Kolkata: At least six people have died of dengue this monsoon in West Bengal even as the state takes steps to ensure the virus doesn’t turn into an epidemic.

“There has been confirmation of two more deaths; two more deaths since Wednesday, so the toll now is nine,” state Health Services Director Dr. Biswaranjan Satpathi said.

“The new cases of dengue infection sum up to 1,422 people infected by the virus since January,” the doctor said, adding that these cases were mainly reported from Serampore in Hooghly district. There were reports of new cases from North 24-Parganas, Hooghly, Howrah and Nadia districts, and a few isolated cases from north Bengal, he said.

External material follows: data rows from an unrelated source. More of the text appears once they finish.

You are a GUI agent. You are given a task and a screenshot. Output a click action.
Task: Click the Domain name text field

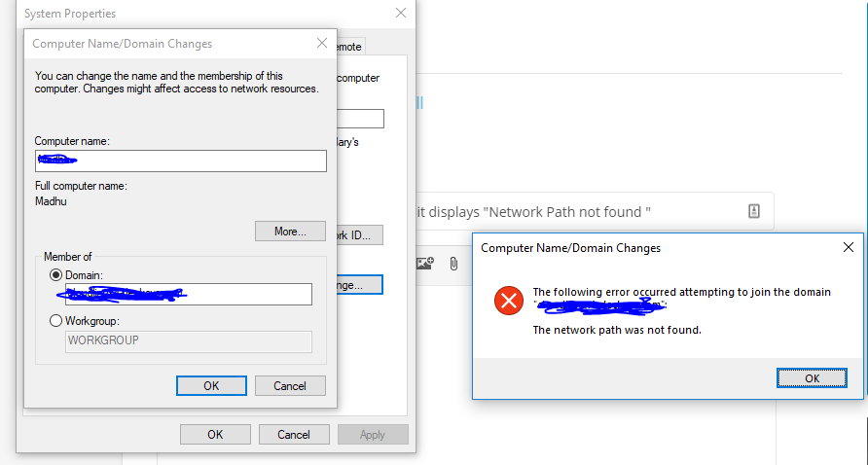tap(188, 295)
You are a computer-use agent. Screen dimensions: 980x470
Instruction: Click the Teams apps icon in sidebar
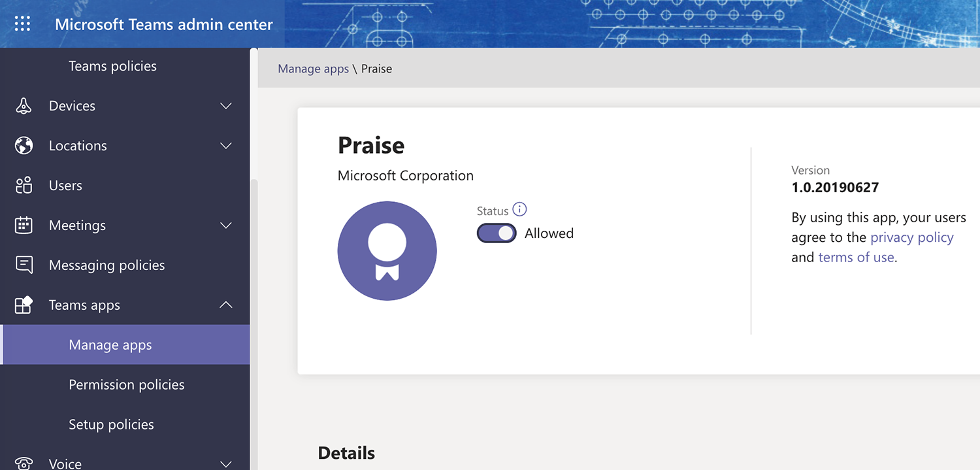24,305
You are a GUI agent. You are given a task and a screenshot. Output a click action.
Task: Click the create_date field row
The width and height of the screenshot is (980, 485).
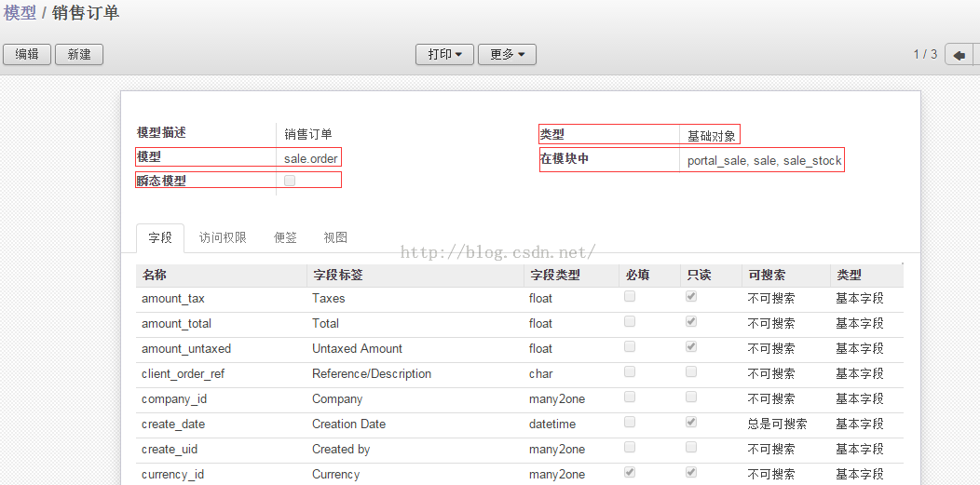click(173, 424)
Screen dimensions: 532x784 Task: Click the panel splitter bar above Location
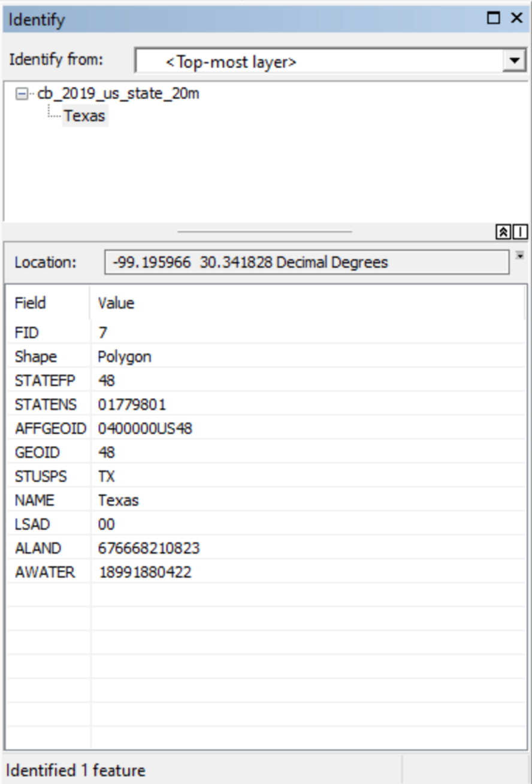coord(264,231)
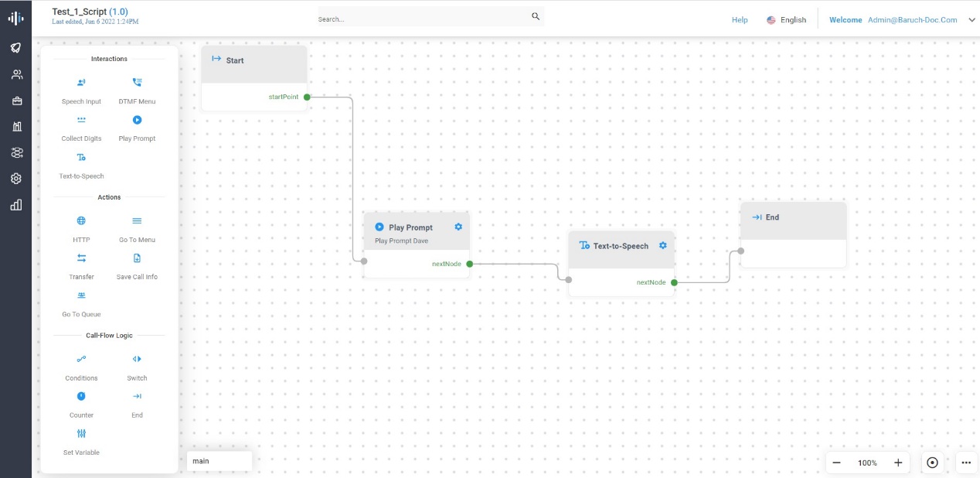The image size is (980, 478).
Task: Open the three-dots more options menu
Action: (966, 463)
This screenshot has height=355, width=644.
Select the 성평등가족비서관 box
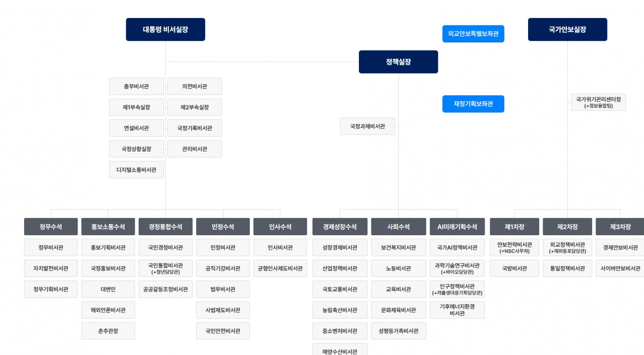click(x=398, y=331)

Chief minister Mamata Banerjee has asked the department to issue an advisory to remove stagnant water from areas such as market places, schools, hospitals, railway stations and bus stands.

All panchayats and urban local bodies have been asked to be vigilant about cases of unidentified fever, malaria, dengue and diarrhoea — all of which are prevalent during the rainy season. Banerjee said she has also asked the school education department to issue an advisory to schools to maintain cleanliness on campus. Officials said 41 urban local bodies in the state are at risk and they have been asked to increase cleanliness activities, including removal of stagnant water.

The worst-affected area is Serampore in Hooghly district where 500 new cases were reported and the local municipality seems to be fighting a losing battle. Even parliamentarian Kalyan Banerjee had a hard time trying to supervise the cleanliness of the locality and was seen shouting at councillors.

“I have instructed the municipality to take on the cleanliness drive more seriously,” he said.

Kolkata Municipal Corporation is also finding it difficult to keep the city clean. “Our officials are working round the clock, but people also have to be conscious of their surroundings,” said city Mayor Sovan Chatterjee.

Every year during monsoons the disease spreads like wildfire affecting many and often leading to several deaths. However, city dwellers are unable to sustain basic cleanliness standards, which leads to diseases. “People are just not conscious of their surroundings and their well being,” said Dr. Somnath Majhi.